What Volcker did wasn’t special. Interest rates must be raised or lowered in proportion to inflation caused by supply or demand disruptions. That’s it.
It’s one of the many maintenance mechanisms needed to maintain capitalism. If handled incorrectly, without centralized control, the economy will crash every time there’s a disruption. That’s why we say there’s no such thing as the free market.
In this case, interests rates were raised in response to the 1979 oil crisis causing massive inflation. It’s not a conscious choice or a change in policy, but rather a response to material conditions.
As a result, this is why you need to look at trends on a longer scale in order to even out these disruptions to find the macro trend.
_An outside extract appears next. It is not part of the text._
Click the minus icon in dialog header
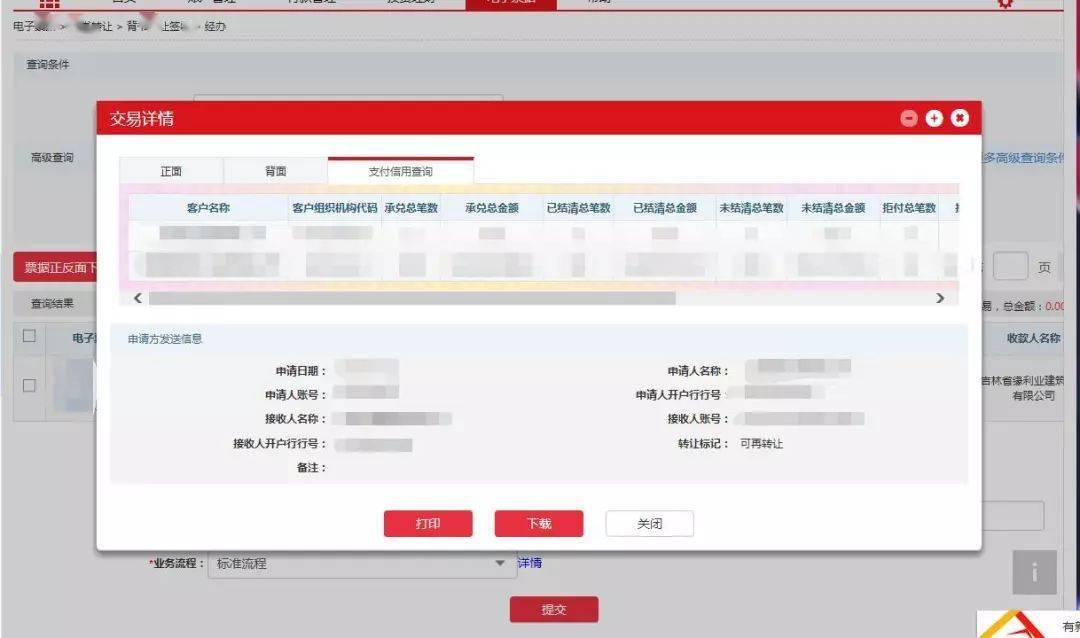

And these macro trends usually have to have something huge as a root cause, like the fall of a rival superpower. Not a temporary increase in interests rates.
Jacking the Federal Reserve Rate from 4% to 21%, when it was the primary means by which new money entered the economy, was enormously transformative on the state of the domestic economy and the Western nations that had pegged themselves to the USD.
I honestly don't know what you think has been happening every ten years or so. But these market cycles continue to occur regardless of the explicit monetary policy. The result of this regulation is to divert the accumulated gains from cycle to cycle away from labor and into the hands of private equity markets. It does not prevent disruptions or protect the market from downturns, it just buffers private profit while exposing labor to the bulk of the financial pain.
The rate hikes began in '74 under Nixon and were renewed in '78 under Carter. And while the oil crisis was routinely blamed for the implementation of these drastic Fed policies, they continued well into the mid-80s when oil prices had dropped to historic lows.
Fed Funds rates are explicitly a consequence of domestic policy. The response to material conditions is the aftermath of the fallout that these sudden and drastic spikes in federal interest rates create.
Then do you want to explain the 1:1 correlation between interest rates and inflation?
Or this investopedia article?
https://www.investopedia.com/ask/answers/12/inflation-interest-rate-relationship.asp
And a market crash would be something like the Great Depression, where there was world-wide hyperinflation and money was worthless. This specifically happened because the gov refused to bail out corporations.
The closest that we’ve gotten was Covid. But even then, it was understood that there would be a recovery after vaccine deployment.
Again, that's got nothing to do with the USSR.
Or The Great Recession. Or the Enron / Worldcomm crash. Or the '97 East Asia Financial Crisis.
Because of the Keynesian economic model that we still kinda-sorta adhere to when shit hits the fan.